Training Code
Hi there,
Great work. I wanted to enquire if we can train the model on custom dataset and if the training code be made available.
Regards,
hey there - thanks! i’m not ready to release the training code yet but can potentially run the training job for you, happy to chat if you’re interested in that.
Just wondering, what if pretrain model on the entire danbooru or gelbooru dataset? There is a lot of useful information there in the form of tags
@Muinez that's a great idea, it has a very rich collection of tags
@vikhyat what was the training system and cost? Is this expensive to train? Seems like a cool project to try myself, but I'm worried about cost 💸
Each training run currently takes 20 hours on 4x4090, but it was 4x that before I wrote a bunch of custom CUDA kernels to speed up training. And it took 172 experiments to get to this point, so I'm about $20K in the hole on this project. 😬
@vikhyat I hear ya! I have 4x 4090s too, but split over 2 machines, maybe doable? I'm not a CUDA guy though, so I would just train 4x longer 🤣 I would be interested it repeating your work, but with TinyLlama, as a side project.
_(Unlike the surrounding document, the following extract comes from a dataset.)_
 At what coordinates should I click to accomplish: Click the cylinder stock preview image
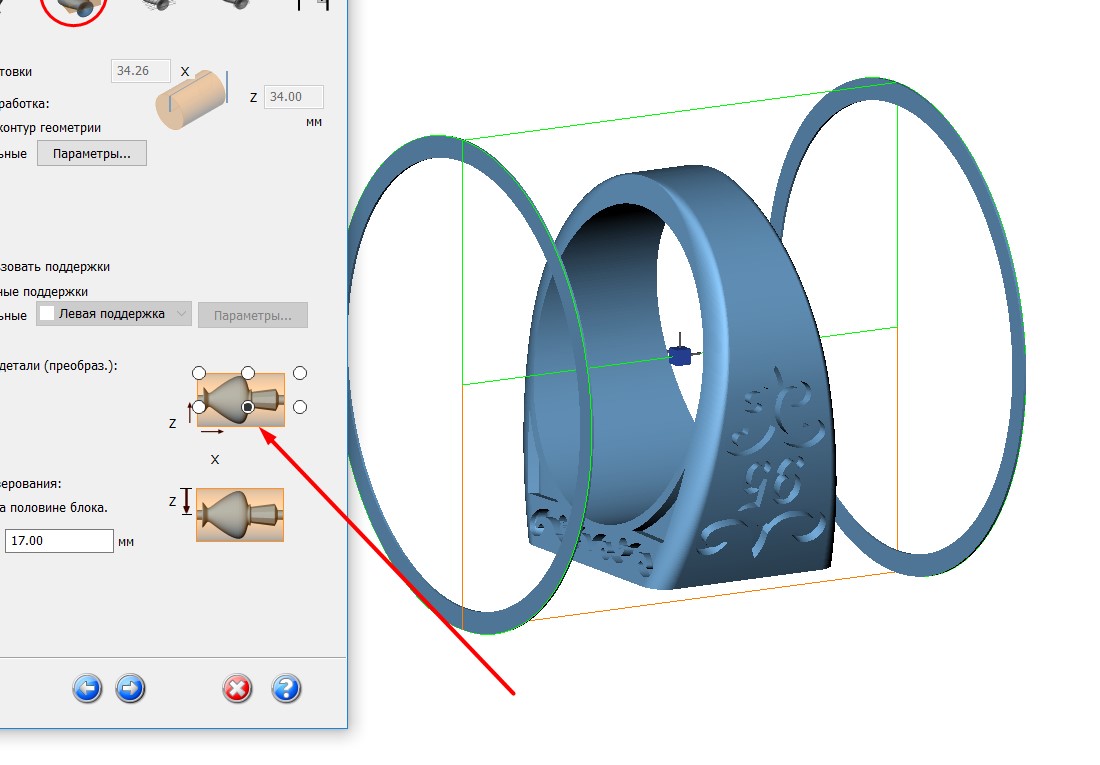pos(190,99)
@vikhyat I hear ya! I have 4x 4090s too, but split over 2 machines, maybe doable? I'm not a CUDA guy though, so I would just train 4x longer 🤣
I would be interested it repeating your work, but with TinyLlama, as a side project.
I would love to help on this project, are you looking for people ?
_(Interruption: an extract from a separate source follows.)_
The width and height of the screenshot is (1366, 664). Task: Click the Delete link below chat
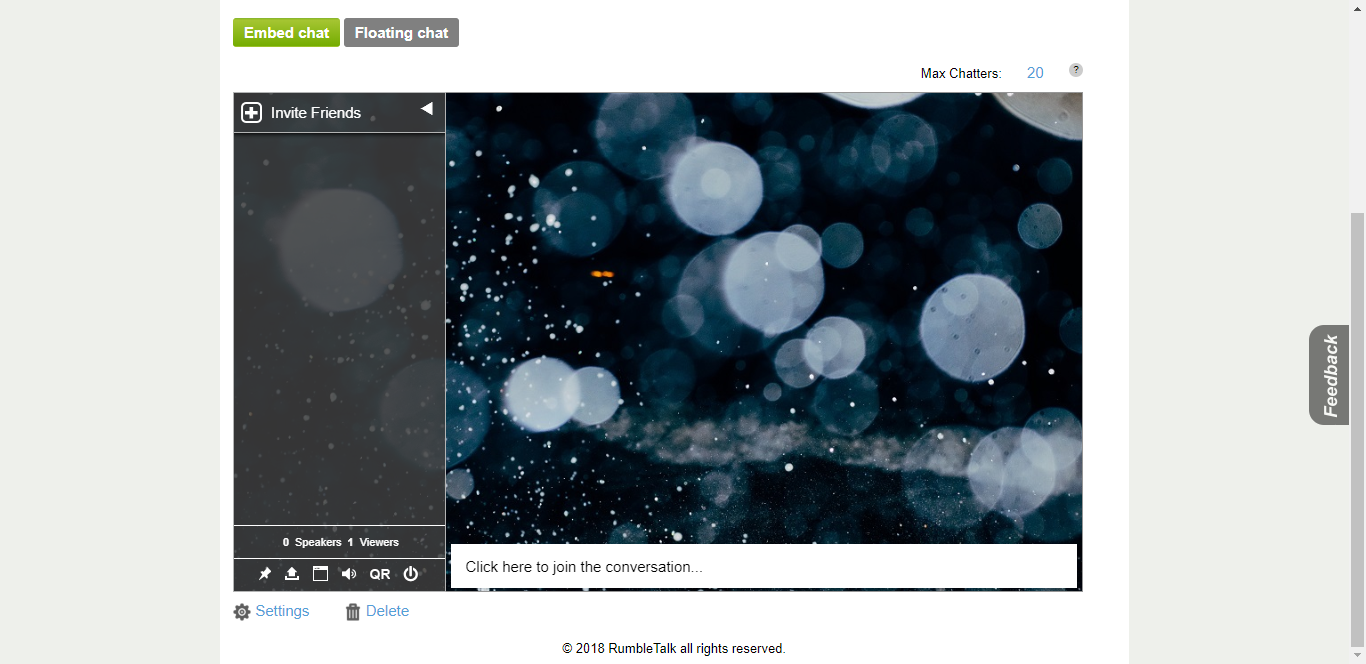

I can donate my 1080 Ti for this if needed. Willing to help in any way. seems like a great project!
why not run on the cloud? have 1x3090 but realised my investment was more about convenience than cost efficency
Hi all, I can report that after a few optimizations (float16 usage instead of float32 is the main one, but few minor others) I was able to run this model really fast on a GTX 1080 Ti with just about 4.6gb VRAM usage. This model truly runs anywhere!
@vikhyat I'd like to help with this project development. When do you think you'll be ready to publish the training code?